Postgresql - How to aggregate and delete duplicate rows in SQL?

FreelanceConsultant
March 13, 2024
102 views
1 vote
2 Answers

I made a mistake when defining a unique key in one of my SQL tables, and this has resulted in duplicate rows of data being entered into the table.

The rows of data look like this:

A, B, C, D, E, created_datetime, last_seen_datetime

The unique key is defined across (A, B, C, D, E).

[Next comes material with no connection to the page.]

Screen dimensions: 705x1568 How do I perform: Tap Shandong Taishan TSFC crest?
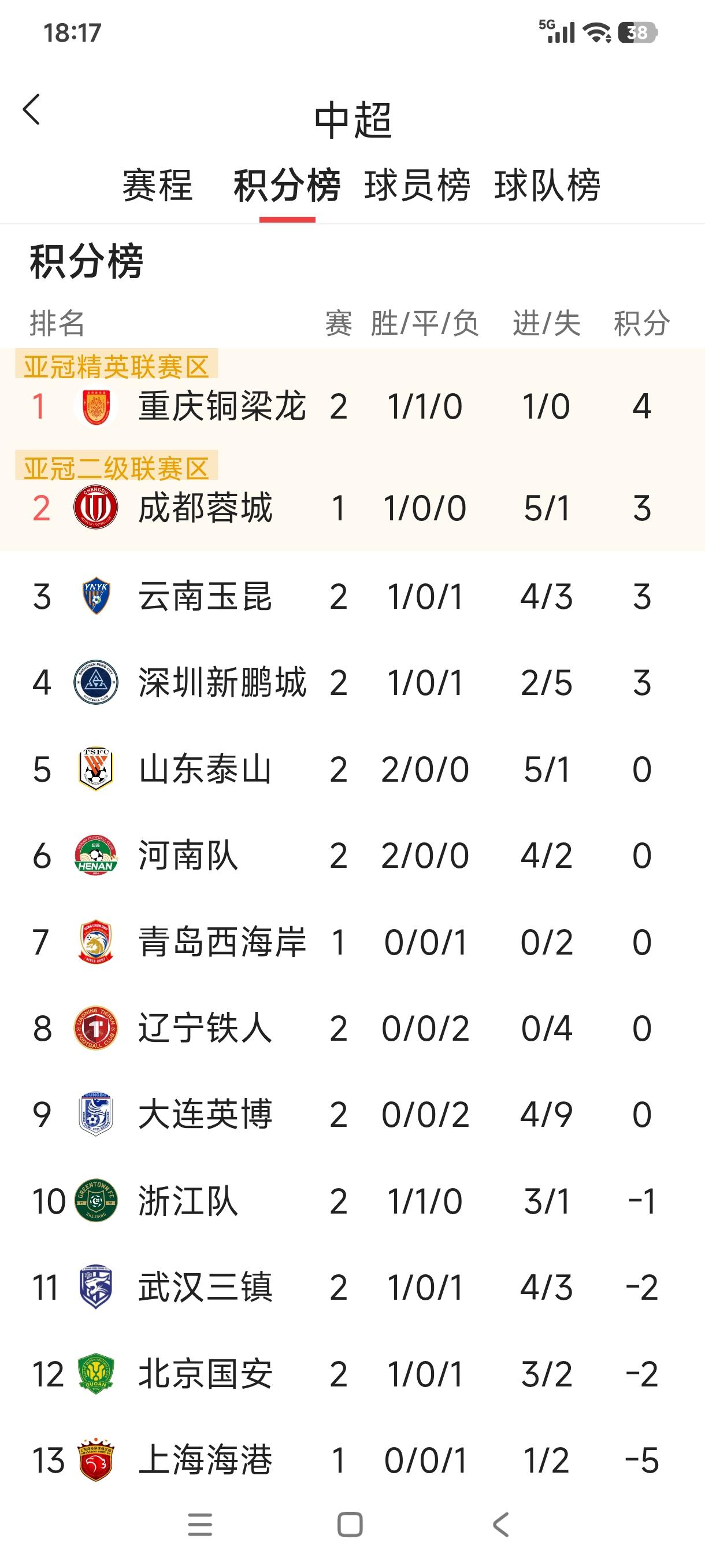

Some of these columns are nullable, and I had forgotten that unique keys do not work when one or more columns can be null.

What I want to do is perform two operations:

Find the minimum created_datetime and maximum last_seen_datetime and set the existing duplicate rows to have these values
Delete existing duplicate rows

Then I want to:

Redefine the unique key so that duplicates cannot be inserted

In order to do this I will:

Delete the existing unique key
Change the columns so that none are nullable
This will require setting any currently null values to something which is non-null but represents a null value
Re-creating the unique key. Now that the columns are not nullable, it will in future enforce uniqueness

I am not sure if this is possible in pure SQL.

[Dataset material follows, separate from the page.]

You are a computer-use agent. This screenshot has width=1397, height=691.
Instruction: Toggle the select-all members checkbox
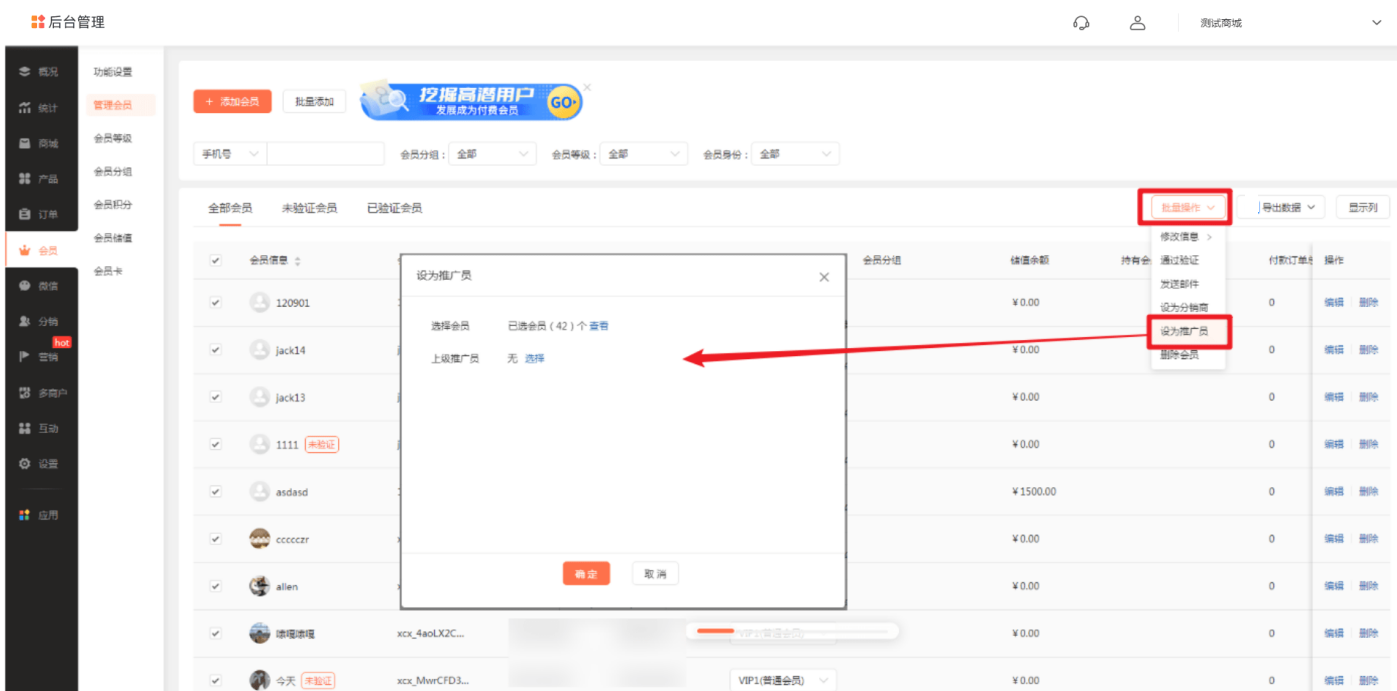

I haven’t made much progress towards solving this. I had an idea that perhaps a group_by operation could be used to find duplicate rows.

select
  count(*),
  A,
  B,
  C,
  D,
  E
from
  my_table
group by
  A, B, C, D, E
having
  count(*) > 1;

This does indeed appear to be working but I am now unsure of how to use the found duplicate rows to perform the remaining work.

Tags: postgresql sql

Answers

I think you are on the right track there, perhaps try this: (no promises)
Please do make a copy of your table somewhere before you try this – and don’t commit until you’ve checked it works, for my sanity please!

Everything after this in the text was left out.